Свобода есть общая основа творческого процесса, необходимость же определяет рамки этого процесса и постольку предетерминирует свободу, направляет ее путь. И для отдельного человека, и для исторического человечества существует необходимость как закон его же собственной жизни. Предетерминированность эта имеет онтологический характер, она есть как бы аналитическое раскрытие путем свободы того, что заключено лишь в зародыше, но что уже есть в потенции. Мировая душа, до своего премирного грехопадения и после него, со всеми своими, хотя и дезорганизованными потенциями, - вот истинная закономерность истории, в которой вневременно есть мировое все, а потому предетерминированны и все исторические судьбы человечества. Для Бога человек со скрытыми в нем возможностями и силами истории вполне прозрачен, и именно благодаря этому гарантируется исход истории, отвечающей божественному плану.
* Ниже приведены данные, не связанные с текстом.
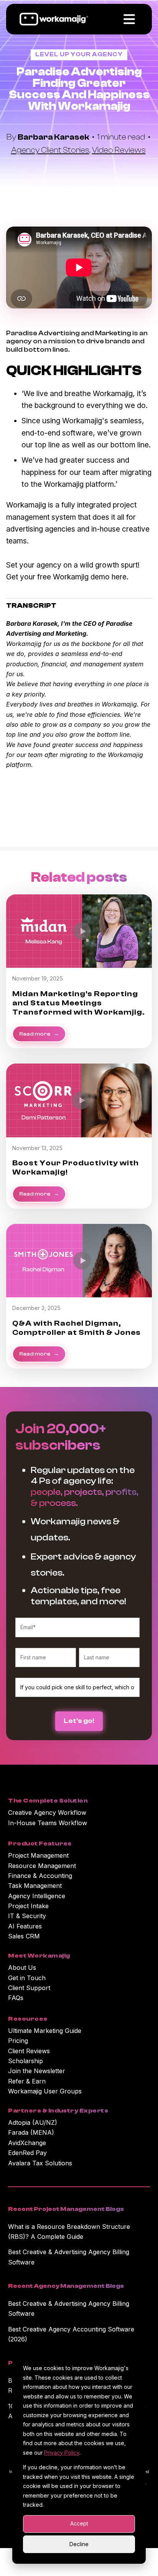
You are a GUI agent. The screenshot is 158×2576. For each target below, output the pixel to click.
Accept (79, 2523)
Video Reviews (119, 150)
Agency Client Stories (50, 150)
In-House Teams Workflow (47, 1823)
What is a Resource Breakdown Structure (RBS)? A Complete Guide (69, 2231)
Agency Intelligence (36, 1896)
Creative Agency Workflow (47, 1812)
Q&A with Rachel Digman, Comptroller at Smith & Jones (76, 1328)
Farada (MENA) (31, 2132)
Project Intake (28, 1906)
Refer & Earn (27, 2081)
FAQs (15, 1998)
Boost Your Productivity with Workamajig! (75, 1167)
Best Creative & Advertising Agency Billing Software (68, 2257)
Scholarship (25, 2061)
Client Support (29, 1988)
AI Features (25, 1926)
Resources (27, 2018)
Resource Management (42, 1866)
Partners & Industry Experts (58, 2110)
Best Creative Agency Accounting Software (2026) (71, 2334)
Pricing (18, 2040)
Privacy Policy (61, 2452)
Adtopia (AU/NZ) (32, 2122)
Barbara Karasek (54, 137)
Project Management (38, 1855)
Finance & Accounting (40, 1875)
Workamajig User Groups (45, 2091)
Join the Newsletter (36, 2071)
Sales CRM (24, 1936)
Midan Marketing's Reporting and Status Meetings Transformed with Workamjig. (78, 1002)
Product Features (40, 1843)
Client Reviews (29, 2051)
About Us (22, 1967)
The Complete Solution (48, 1800)
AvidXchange (27, 2143)
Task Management (35, 1885)
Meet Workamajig (39, 1955)
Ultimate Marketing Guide (44, 2030)
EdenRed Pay (27, 2153)
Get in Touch (27, 1978)
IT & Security (27, 1916)
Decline (79, 2544)
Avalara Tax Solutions (40, 2163)
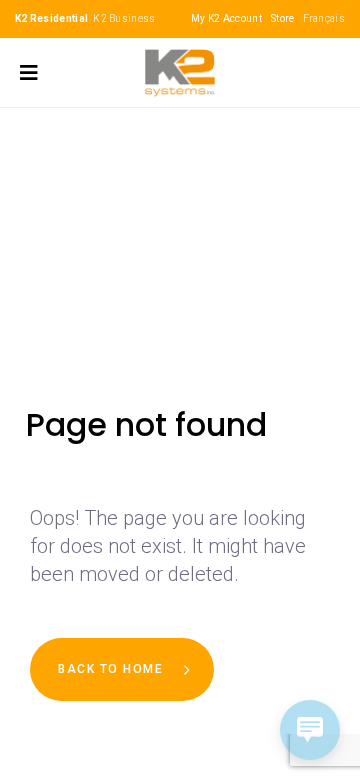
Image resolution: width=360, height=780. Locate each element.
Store (283, 18)
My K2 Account (226, 18)
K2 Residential (51, 18)
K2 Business (124, 18)
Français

Свобода распространяется лишь на ход исторического процесса, но не на его исход. Промысл Божий, путем необходимости ведущий человека, есть поэтому высшая закономерность истории [179] . Лишь при этом признании исторического миропорядка, над-исторической закономерности истории, и можно говорить о смысле истории и ее задачах, построять философию истории и эсхатологию, и становится возможен Апокалипсис, откровение не только о прошлом, но и о грядущем, "чему надлежит быть вскоре" (Апок. I, 1).
179
Шеллинг (Исслед. о свободе, 58-59), споря с Лейбницем, утверждает, что Бог не имеет выбора между разными мирами и возможностями, действуя с абсолютной необходимостью, тождественной для Бога с абсолютной свободой. Но человеческая свобода и, стало быть, множественность причин или различие способов достижения одного и того же результата (о чем говорит Пуанкаре) включена в этот план уже заранее.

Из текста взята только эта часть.